> [What is being asked] Each line of the data must be given back verbatim, with pictures removed.

[[ Given records open ]]

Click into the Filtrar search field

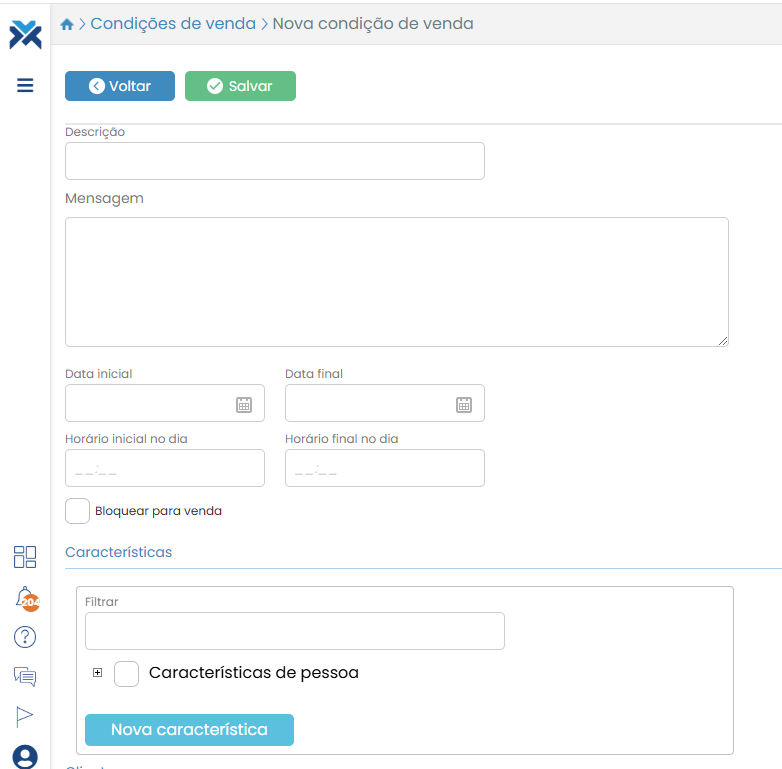pyautogui.click(x=294, y=631)
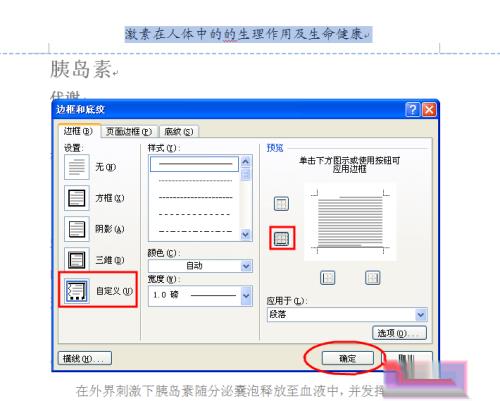Viewport: 500px width, 401px height.
Task: Select the solid line in the style list
Action: pyautogui.click(x=195, y=164)
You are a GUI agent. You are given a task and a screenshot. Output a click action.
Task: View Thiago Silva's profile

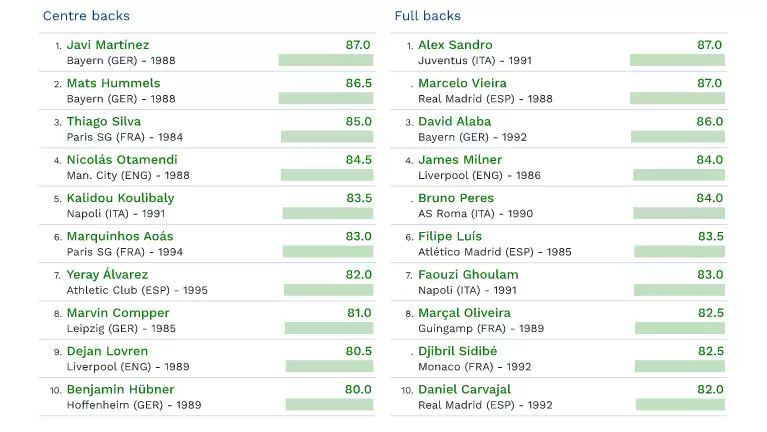(103, 122)
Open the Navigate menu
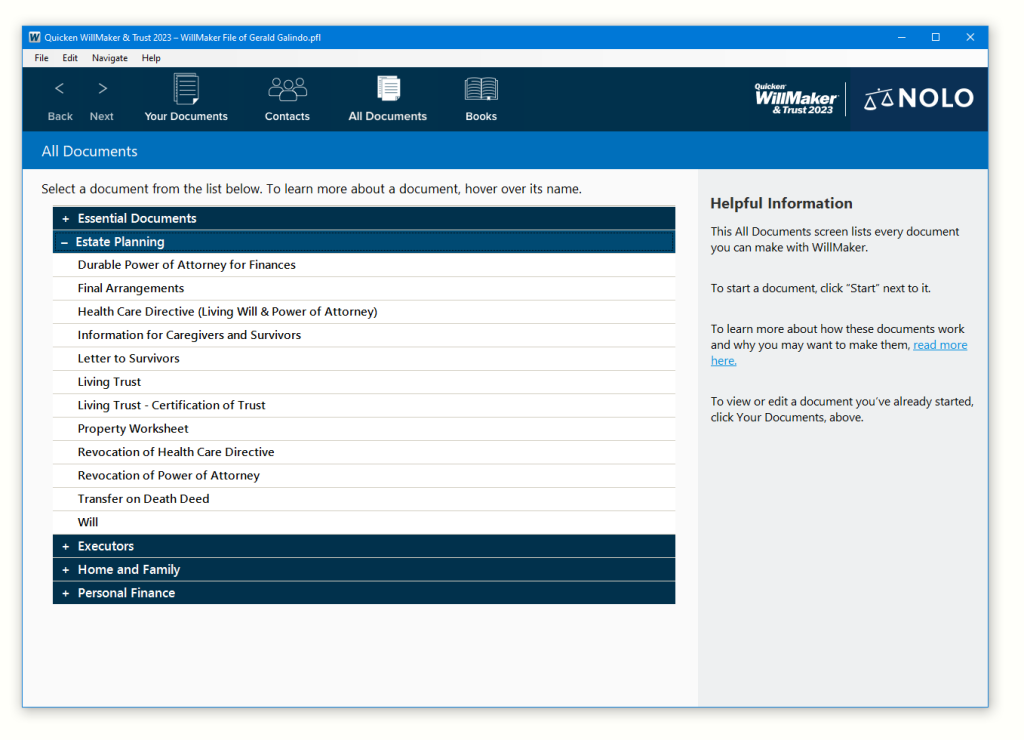 click(x=109, y=58)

[[ Given records closed ]]

> [Answer to the exercise]
Click into the Filtrar search field

pyautogui.click(x=294, y=631)
Viewport: 500px width, 401px height.
Task: Select the solid line in the style list
Action: pyautogui.click(x=195, y=164)
You are a GUI agent. You are given a task and a screenshot. Output a click action.
Task: View Thiago Silva's profile

(103, 122)
Open the Navigate menu
 click(x=109, y=58)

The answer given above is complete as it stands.